Directed by Peter Darney, this production is the first in Europe of a play that premièred Off Broadway in 2009. It is an intellectual debate rather than a drama that is credited as being “suggested by” The Question of God by Armand M Nicholi, a book which puts side by side the opposing arguments of two intellectuals, Christian academic and author C S Lewis and atheist Sigmund Freud. In real life, they never met, but Mark St Germain has imagined a meeting and set it in Freud’s study in his house in Swiss Cottage on the very day that the UK declared war on Germany in 1939.

It is a room which, as Freud tells Lewis, his daughter Anna created as a replica of his Vienna office and designer Brad Caleb Lee here gives us his desk, on which are some of the religious figures and gods from ancient cultures which he collected, while a stage cloth painted with surreal images and a scattering of pseudo candles suggest the subconscious world of Freud’s theories.

Freud had written to Lewis asking him to visit and he arrives thinking that Freud is seeking an apology for making a character in one of his books a satirical portrait of the psychoanalyst, but he’s wrong. Freud has summoned him to ask him why he suddenly became a Christian and “abandoned the truth”. He doesn’t get an exact answer, we get the circumstances but not a real reason and their conversation becomes a much wider theological discussion from Freud’s theories about Moses to evil as an instrument of God.

This is a play without action though the talk is regularly interrupted by phone calls and Freud switching on the radio as he tries to keep up with what is happening, but, as well as religion argument, we get glimpses into their private lives, while concern over the start of the war provides an underlying tension.
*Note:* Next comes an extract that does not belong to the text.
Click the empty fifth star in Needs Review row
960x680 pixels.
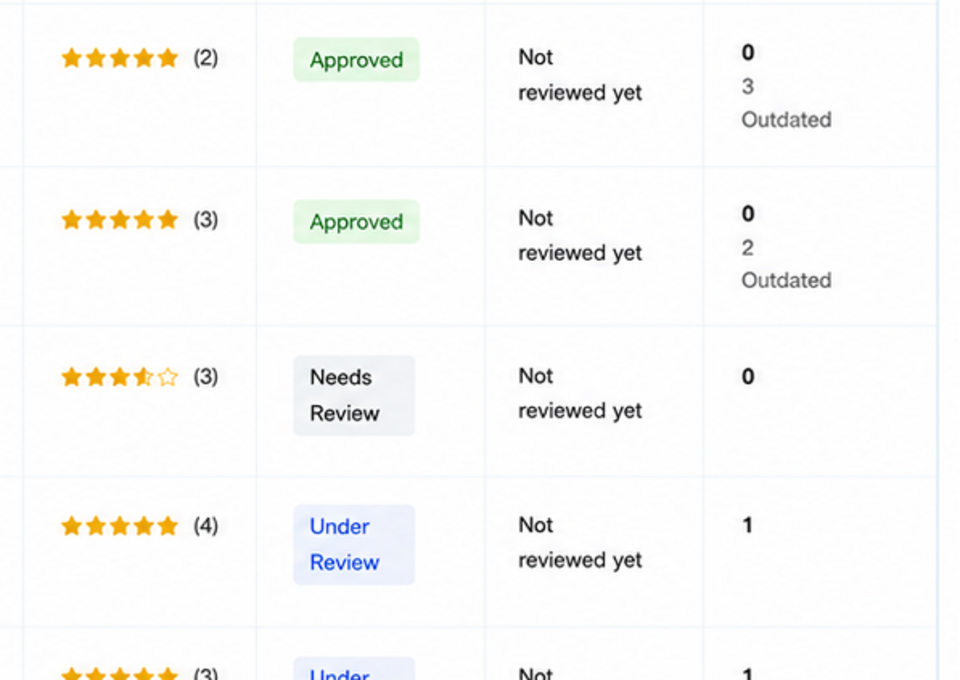click(x=167, y=376)
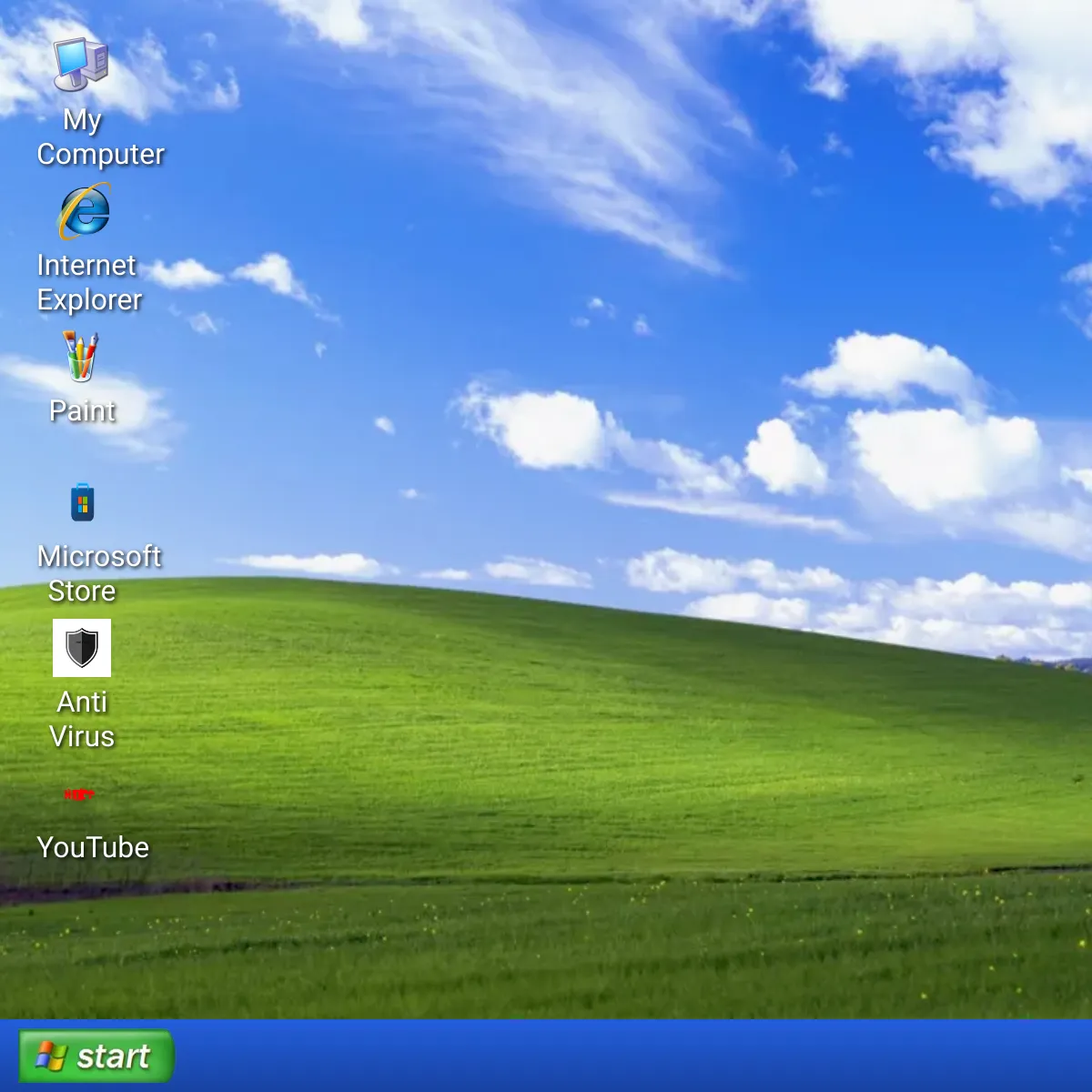
Task: Click the Anti Virus shield icon
Action: click(x=84, y=649)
The house in Maresfield Gardens is now a museum but Freud was only in England a year and a few months between his flight from Vienna, where Hitler’s Brownshirts had broken down his door, and his death. Mouth cancer had led to an operation that removed his palate and upper jaw. He wore a prosthesis that gave him constant pain: it hurt more when he talked but that doesn’t stop him talking.

There are moments of humour: though Freud’s idea of a joke my not seem funny, he surprisingly recalls a performance by Petomane Joseph Pujol (the famous farter) but when they talk of any afterlife, he is deadly serious. “Look in my mouth,” he says, “you will see that hell has already arrived.”
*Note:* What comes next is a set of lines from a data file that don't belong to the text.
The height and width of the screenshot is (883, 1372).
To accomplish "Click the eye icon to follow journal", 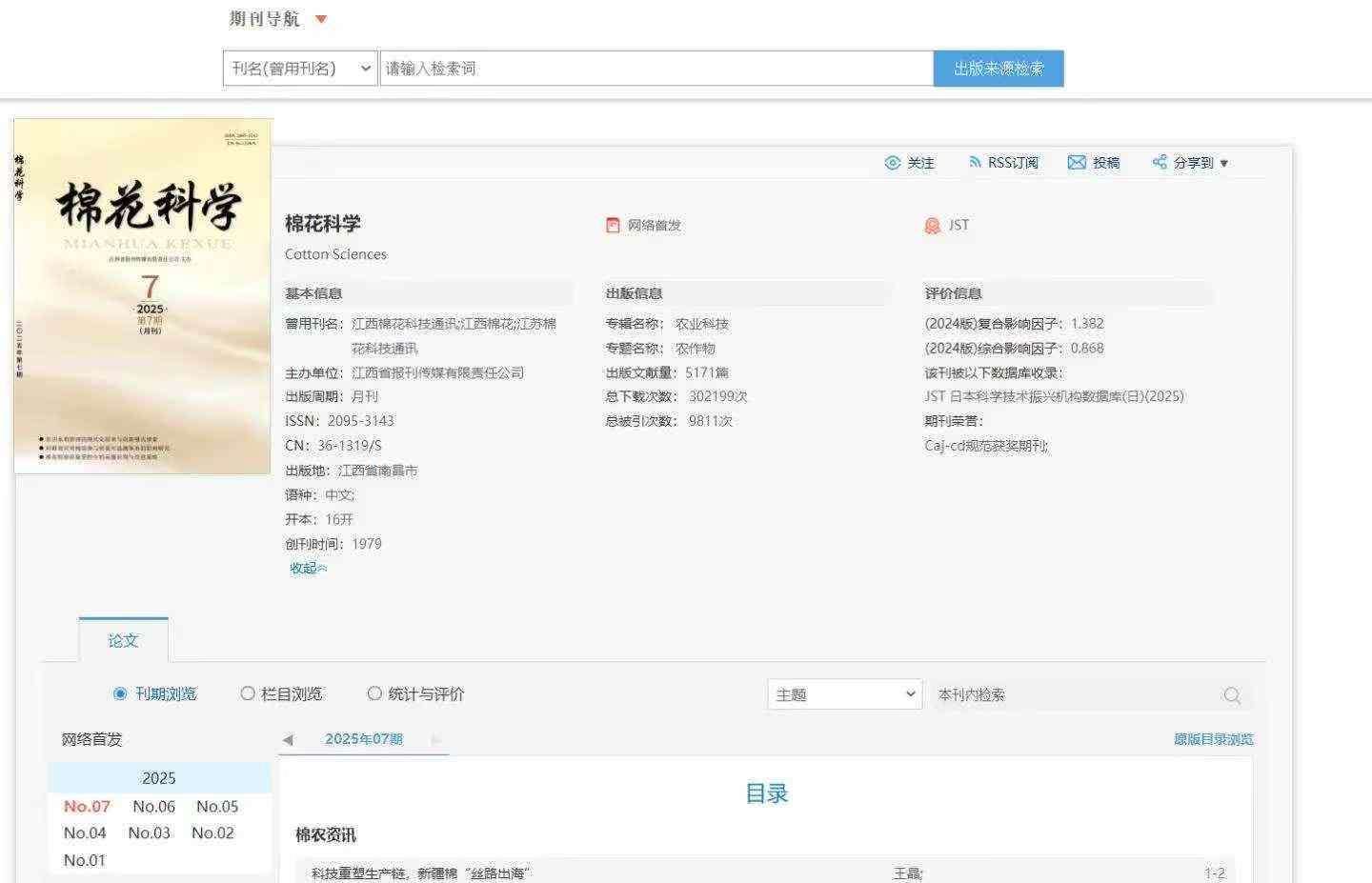I will pos(892,163).
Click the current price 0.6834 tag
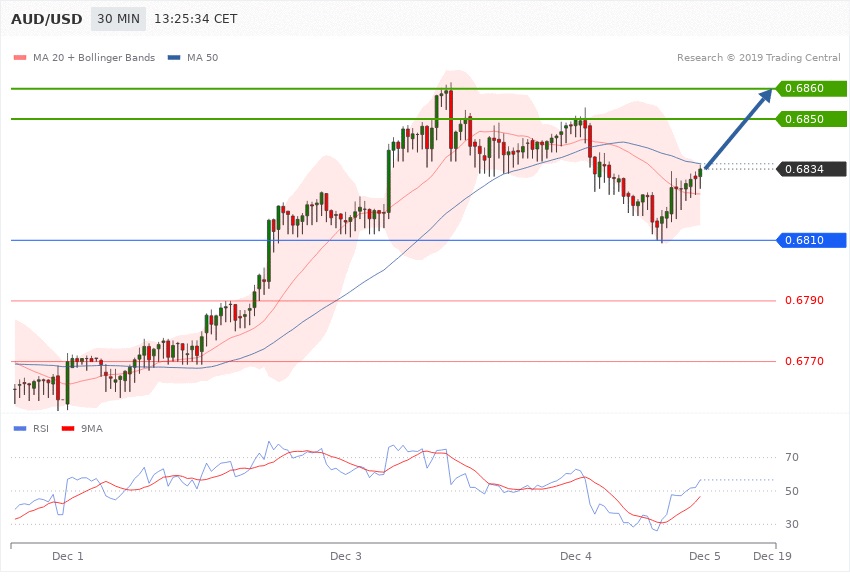Viewport: 850px width, 576px height. [x=810, y=169]
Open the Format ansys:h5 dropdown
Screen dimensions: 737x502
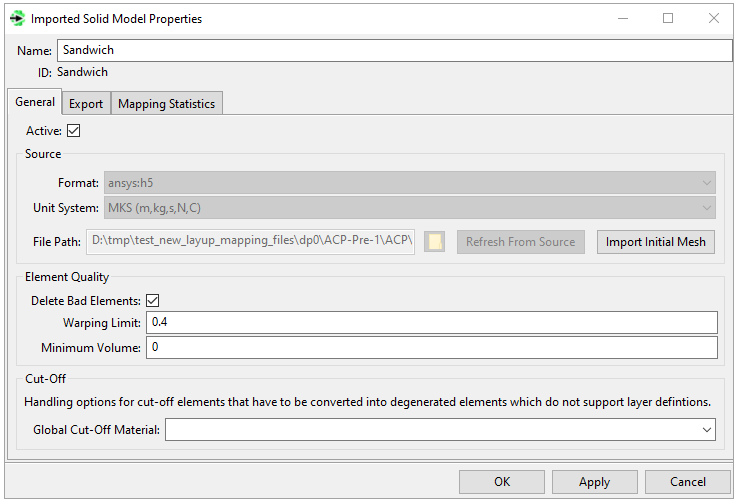410,183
This is a superb performance from Julian Bird as Sigmund Freud, he really makes you feel the pain he is enduring. If there is a God and (s)he is a good God, how could such suffering be part of his/her plan? “Theologians,” says Freud, “hide behind their ignorance.”

Sean Browne as C S Lewis delivers his arguments with less passion but, though he is reticent to discuss personal matters, after an air raid siren makes both men dive for their gas masks, he reveals himself in his account of his wartime experience and wounding in the 1914–18 conflict and shows a compassionate nature in his immediate response when Freud is in agony.
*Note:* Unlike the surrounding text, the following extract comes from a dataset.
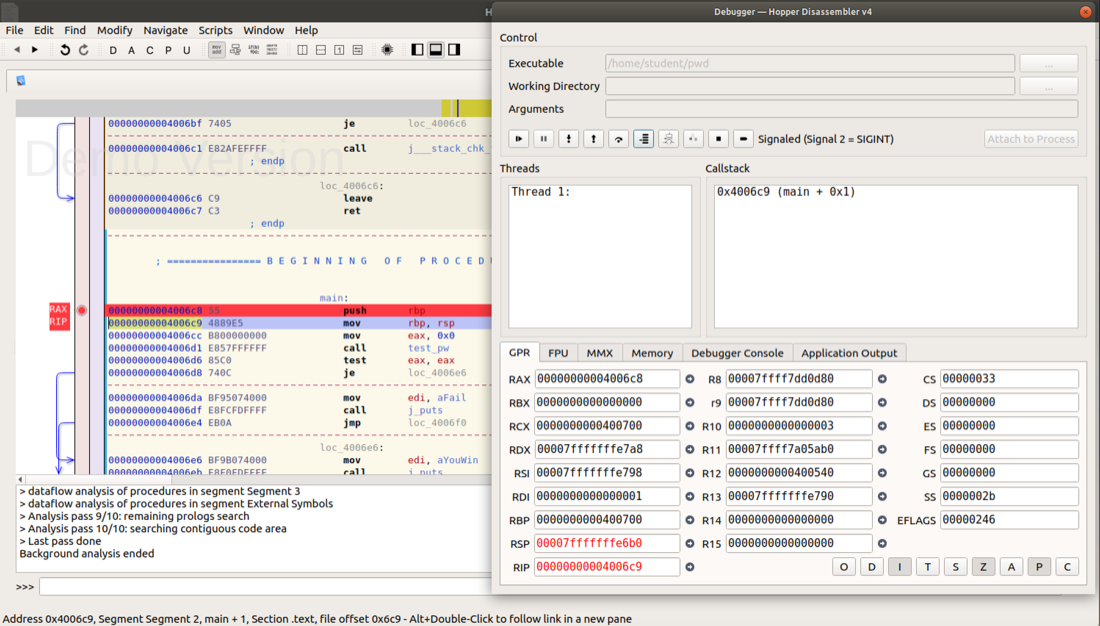The height and width of the screenshot is (626, 1100).
Task: Toggle the right side panel visibility
Action: (454, 50)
Like St Paul on the road to Damascus, Lewis suddenly found belief as he rode in the sidecar of a motorcycle. It sounds simple but Freud says, “things are only simple if you choose not to examine things.”

Through this eighty-minute duologue, St Germain’s play only skims the surface of this confrontation between belief and non-belief. The interruptions that are intended to enliven it serve to point up that it it doesn’t dig deeper and emphasises the lack of real drama, but anyone not already well informed about the lives of these men will come away with some new insight into their lives.